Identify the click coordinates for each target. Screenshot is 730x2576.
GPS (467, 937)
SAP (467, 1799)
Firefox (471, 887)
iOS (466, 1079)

..............................

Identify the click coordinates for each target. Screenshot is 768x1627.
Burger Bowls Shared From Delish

..............................

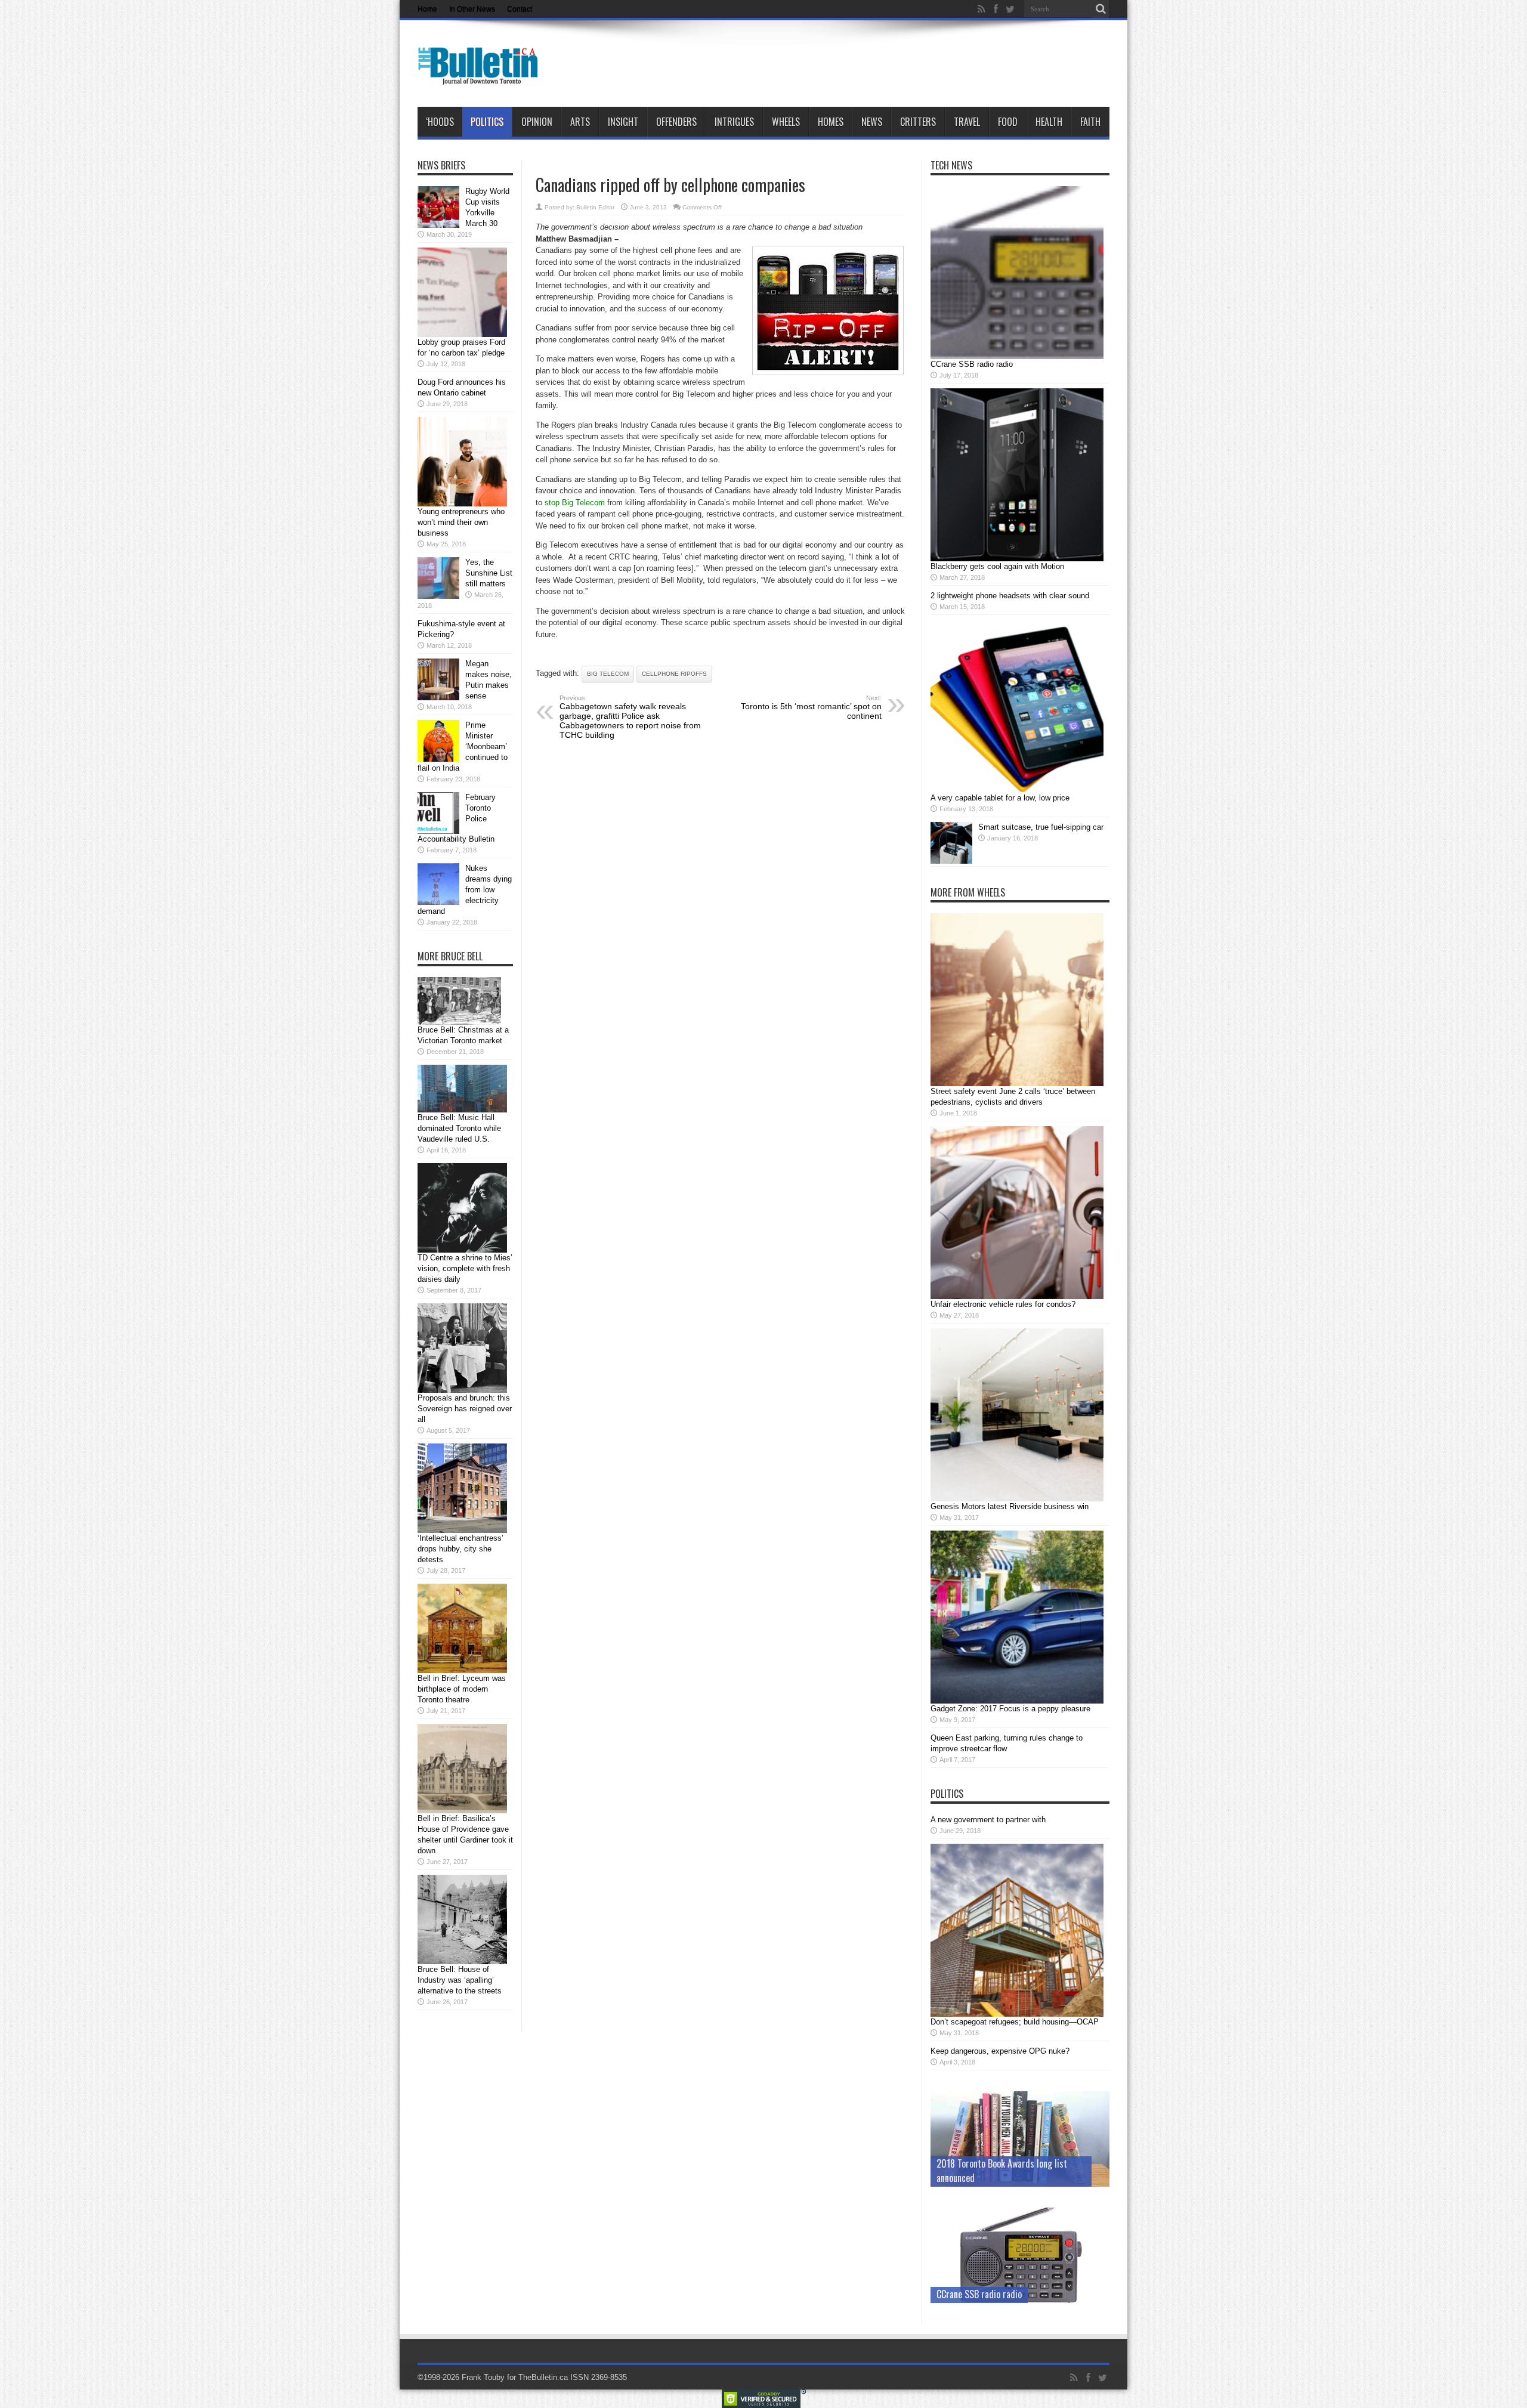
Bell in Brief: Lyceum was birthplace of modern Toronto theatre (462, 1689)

..............................

» **How to complete this task**:
Which lines above hold the string "coordinates"? Copy every one of them.

» **Task answer**:
Identify the click coordinates for each target. Screenshot is 730x2576.
Identify the click coordinates for each target. Screenshot is 768x1627.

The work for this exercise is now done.